Wie wichtig ist die Interessensvertretung auf politischer Ebene?

Jährlich finden mit unseren politischen Vertretern die Sommergespräche statt, die schon eine gewisse Tradition haben. Letztes Jahr standen im Austausch mit Landeshauptmann Arno Kompatscher mehrere Themen auf der Agenda: die regionalen Produkte, die mehr geschätzt werden müssen, die Mindestrente, die soziale Absicherung der Frauen und die Anerkennung der Erziehungsjahre. Wir werden nicht müde, diese Themen immer wieder anzusprechen. Wir unterstützen auch die bäuerlichen Kandidaten bei den verschiedensten Wahlen, weil es uns wichtig ist, dass die Bäuerinnen auch politisch vertreten sind und mitgestalten.

Warum sollte heute eine Frau stolz darauf sein, Bäuerin zu sein?

Bäuerinnen sind das Rückgrat der Landwirtschaft, Dreh- und Angelpunkt zwischen Familie und Betrieb. Sie gestalten bäuerliche Tradition und Brauchtum und geben das weiter, was sich über Jahrhunderte bewährt hat – von der Lebensweise, den Werten bis hin zum Verantwortungsgefühl gegenüber unseren Lebensgrundlagen. Vor allem aber sorgen die Bäuerinnen für gemeinschaftlichen Zusammenhalt im ländlichen Raum, und zwar durch ihr soziales Engagement und ihren vielfältigen Einsatz in der Freiwilligenarbeit.

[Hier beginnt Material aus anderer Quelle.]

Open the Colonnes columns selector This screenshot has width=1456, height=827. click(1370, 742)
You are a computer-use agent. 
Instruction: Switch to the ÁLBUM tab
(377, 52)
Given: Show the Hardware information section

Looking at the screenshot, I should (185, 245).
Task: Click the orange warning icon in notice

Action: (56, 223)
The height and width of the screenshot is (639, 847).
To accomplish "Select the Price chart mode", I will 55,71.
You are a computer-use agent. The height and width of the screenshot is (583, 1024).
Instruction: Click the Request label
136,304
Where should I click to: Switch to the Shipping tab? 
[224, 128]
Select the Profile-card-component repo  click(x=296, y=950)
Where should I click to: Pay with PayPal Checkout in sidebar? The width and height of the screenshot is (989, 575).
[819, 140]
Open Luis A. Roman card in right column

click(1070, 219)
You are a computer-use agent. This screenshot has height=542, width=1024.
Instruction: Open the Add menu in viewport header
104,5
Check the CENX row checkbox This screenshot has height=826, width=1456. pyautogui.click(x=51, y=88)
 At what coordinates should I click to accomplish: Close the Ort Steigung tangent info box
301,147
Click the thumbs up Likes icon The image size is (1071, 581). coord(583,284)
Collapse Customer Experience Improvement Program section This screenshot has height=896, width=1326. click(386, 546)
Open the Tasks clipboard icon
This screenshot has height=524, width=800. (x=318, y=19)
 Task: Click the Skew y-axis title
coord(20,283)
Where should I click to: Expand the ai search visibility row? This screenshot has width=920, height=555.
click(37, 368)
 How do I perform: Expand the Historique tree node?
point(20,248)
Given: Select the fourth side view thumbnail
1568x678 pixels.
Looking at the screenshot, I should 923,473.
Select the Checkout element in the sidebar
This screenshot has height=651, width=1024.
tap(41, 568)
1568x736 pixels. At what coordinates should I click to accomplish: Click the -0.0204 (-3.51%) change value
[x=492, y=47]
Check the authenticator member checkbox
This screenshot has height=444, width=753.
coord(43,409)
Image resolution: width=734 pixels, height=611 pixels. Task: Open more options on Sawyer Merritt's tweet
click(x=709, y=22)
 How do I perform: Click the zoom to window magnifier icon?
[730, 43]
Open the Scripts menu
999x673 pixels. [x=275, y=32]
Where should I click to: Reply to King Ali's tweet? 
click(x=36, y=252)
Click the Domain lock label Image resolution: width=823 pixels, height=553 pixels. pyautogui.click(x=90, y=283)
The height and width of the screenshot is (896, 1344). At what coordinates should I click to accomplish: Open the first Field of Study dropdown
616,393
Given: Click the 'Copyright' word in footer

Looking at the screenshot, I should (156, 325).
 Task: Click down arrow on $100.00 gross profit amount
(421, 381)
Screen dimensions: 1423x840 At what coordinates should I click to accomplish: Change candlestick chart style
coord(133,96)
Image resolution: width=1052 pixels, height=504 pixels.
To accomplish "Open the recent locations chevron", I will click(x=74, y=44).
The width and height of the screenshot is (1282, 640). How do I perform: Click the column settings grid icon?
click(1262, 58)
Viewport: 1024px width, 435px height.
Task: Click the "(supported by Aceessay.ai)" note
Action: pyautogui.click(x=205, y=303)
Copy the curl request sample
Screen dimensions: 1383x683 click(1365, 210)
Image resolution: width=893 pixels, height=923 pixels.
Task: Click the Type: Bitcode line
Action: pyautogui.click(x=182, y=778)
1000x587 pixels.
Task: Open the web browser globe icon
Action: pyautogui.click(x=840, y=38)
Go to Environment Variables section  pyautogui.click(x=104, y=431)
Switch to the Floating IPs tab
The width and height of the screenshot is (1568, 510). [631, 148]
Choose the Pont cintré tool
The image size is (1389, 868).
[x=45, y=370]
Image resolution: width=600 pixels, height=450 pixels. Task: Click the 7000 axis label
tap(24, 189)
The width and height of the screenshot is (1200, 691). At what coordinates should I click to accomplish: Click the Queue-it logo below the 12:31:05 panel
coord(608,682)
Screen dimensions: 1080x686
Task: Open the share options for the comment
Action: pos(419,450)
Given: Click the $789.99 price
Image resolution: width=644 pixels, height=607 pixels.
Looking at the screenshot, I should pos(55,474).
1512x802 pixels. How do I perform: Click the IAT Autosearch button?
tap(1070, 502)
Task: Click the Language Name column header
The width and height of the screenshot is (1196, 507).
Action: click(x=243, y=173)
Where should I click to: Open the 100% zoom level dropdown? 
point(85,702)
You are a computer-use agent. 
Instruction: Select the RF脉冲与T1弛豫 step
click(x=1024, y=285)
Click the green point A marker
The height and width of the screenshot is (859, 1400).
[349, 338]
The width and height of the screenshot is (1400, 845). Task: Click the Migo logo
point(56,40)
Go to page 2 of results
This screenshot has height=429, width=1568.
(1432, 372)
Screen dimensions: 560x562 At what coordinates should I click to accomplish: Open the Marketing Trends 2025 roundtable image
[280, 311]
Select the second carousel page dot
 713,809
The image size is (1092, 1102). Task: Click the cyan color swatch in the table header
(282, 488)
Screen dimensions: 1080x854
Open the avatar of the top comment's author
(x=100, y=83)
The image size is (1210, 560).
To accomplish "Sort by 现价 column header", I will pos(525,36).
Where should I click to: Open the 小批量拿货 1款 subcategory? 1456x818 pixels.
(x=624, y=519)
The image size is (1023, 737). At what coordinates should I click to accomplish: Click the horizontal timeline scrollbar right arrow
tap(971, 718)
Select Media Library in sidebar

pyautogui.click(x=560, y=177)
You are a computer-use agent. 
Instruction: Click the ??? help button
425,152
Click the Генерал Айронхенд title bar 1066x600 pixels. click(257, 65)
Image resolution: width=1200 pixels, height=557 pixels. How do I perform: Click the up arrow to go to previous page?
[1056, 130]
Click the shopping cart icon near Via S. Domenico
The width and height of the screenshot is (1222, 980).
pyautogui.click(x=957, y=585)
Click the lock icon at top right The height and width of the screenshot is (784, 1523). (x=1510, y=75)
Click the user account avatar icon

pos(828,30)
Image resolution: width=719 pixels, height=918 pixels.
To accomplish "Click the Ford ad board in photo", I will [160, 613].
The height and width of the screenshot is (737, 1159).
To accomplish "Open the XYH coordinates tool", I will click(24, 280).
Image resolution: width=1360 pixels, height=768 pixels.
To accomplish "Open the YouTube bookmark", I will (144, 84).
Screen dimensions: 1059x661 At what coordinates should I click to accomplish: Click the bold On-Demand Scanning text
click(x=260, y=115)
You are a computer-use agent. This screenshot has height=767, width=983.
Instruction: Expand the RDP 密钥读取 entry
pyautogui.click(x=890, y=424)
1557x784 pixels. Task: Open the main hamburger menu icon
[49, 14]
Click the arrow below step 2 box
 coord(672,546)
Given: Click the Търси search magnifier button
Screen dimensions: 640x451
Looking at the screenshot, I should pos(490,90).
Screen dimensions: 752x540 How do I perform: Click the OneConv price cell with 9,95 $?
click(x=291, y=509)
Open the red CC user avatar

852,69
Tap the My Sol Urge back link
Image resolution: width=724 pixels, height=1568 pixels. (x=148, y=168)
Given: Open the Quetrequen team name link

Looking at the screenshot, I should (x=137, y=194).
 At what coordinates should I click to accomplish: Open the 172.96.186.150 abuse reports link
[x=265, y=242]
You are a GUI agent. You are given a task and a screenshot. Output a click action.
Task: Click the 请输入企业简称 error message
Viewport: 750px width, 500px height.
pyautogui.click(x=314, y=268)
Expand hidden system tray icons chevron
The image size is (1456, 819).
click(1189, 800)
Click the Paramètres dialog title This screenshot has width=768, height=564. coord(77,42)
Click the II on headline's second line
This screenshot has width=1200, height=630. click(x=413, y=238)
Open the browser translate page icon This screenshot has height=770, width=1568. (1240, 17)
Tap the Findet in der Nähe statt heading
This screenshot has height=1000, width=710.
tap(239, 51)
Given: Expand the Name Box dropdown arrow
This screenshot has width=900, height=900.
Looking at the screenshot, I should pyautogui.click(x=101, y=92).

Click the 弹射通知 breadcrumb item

Wie kann man den Stellenwert der Frauen im Bauernstand und in der Gesellschaft weiter stärken?

Der Stellenwert der Frau im Bauernstand ist mittlerweile zum Glück gefestigt. Es wird sehr wohl gesehen, dass dort, wo eine Frau am Hof ist, auch Leben ist. Die Bereiche Direktvermarktung und Urlaub auf dem Bauernhof gehen oftmals auf das Engagement der Bäuerinnen zurück. Wie man die Landwirtschaft für Frauen attraktiver gestalten kann, hängt auch von den Möglichkeiten ab, die sie am Hof erhält, und natürlich was jede einzelne Frau daraus macht. Wichtig ist, dass die Bäuerinnen aktiv sind und im Gespräch bleiben. Und wir als Organisation Unter­stützung und eine gute Öffentlichkeitsarbeit leisten.

Um erfolgreich und gut zu führen ist mir wichtig …

… mit allen Funktionärinnen auf gleicher Augenhöhe zu sein, verschiedene Meinungen und Ideen zuzulassen und gemeinsam an deren Umsetzung zu arbeiten.

Das Schönste an Ihrer Arbeit ist …

Als Landesbäuerin sind es die Begegnungen mit den vielen unterschiedlichen Bäuerinnen im ganzen Land und die gegenseitige Wertschätzung. Als Bäuerin in meinem Betrieb ist es die Vereinbarkeit von Familie und Beruf und das Arbeiten in meinem Garten, wenn alles so schön blüht und wächst. Auch das Verkaufen unserer Produkte auf den Märkten und der Kontakt mit den Menschen bereiten mir eine große Freude.

Antonia Egger Mair

ist Jahrgang 1961 und stammt aus Bozen. Die ehemalige Lehrerin betreibt heute mit ihrem Mann den Obermaurerhof in Jenesien, der sich auf den Anbau und Direkt­vermarktung von Gemüse spezialisiert hat. Die Bäuerin ist seit 1994 Funktionärin in der SBO, war 12 Jahre lang als Orts­bäuerin von Jenesien und ab 2011 als Bezirksbäuerin von Bozen tätig. Im März 2019 wurde sie zur Landesbäuerin der Südtiroler Bäuerinnenorganisation gewählt.

 


SÜDTIROLER BÄUERINNEN­ORGANISATION

Die Südtiroler Bäuerinnenorganisation (SBO) wurde 1981 gegründet und ist die größte Frauenorganisation im Land. Die über 16.000 Mitglieder sind in 154 Ortsgruppen und sechs Bezirken landesweit organisiert. Ziel der SBO ist es, die Stellung der Bäuerin im gesellschaftlichen und beruflichen Leben zu fördern und ihre sozialen, wirtschaftlichen und politischen Interessen zu vertreten.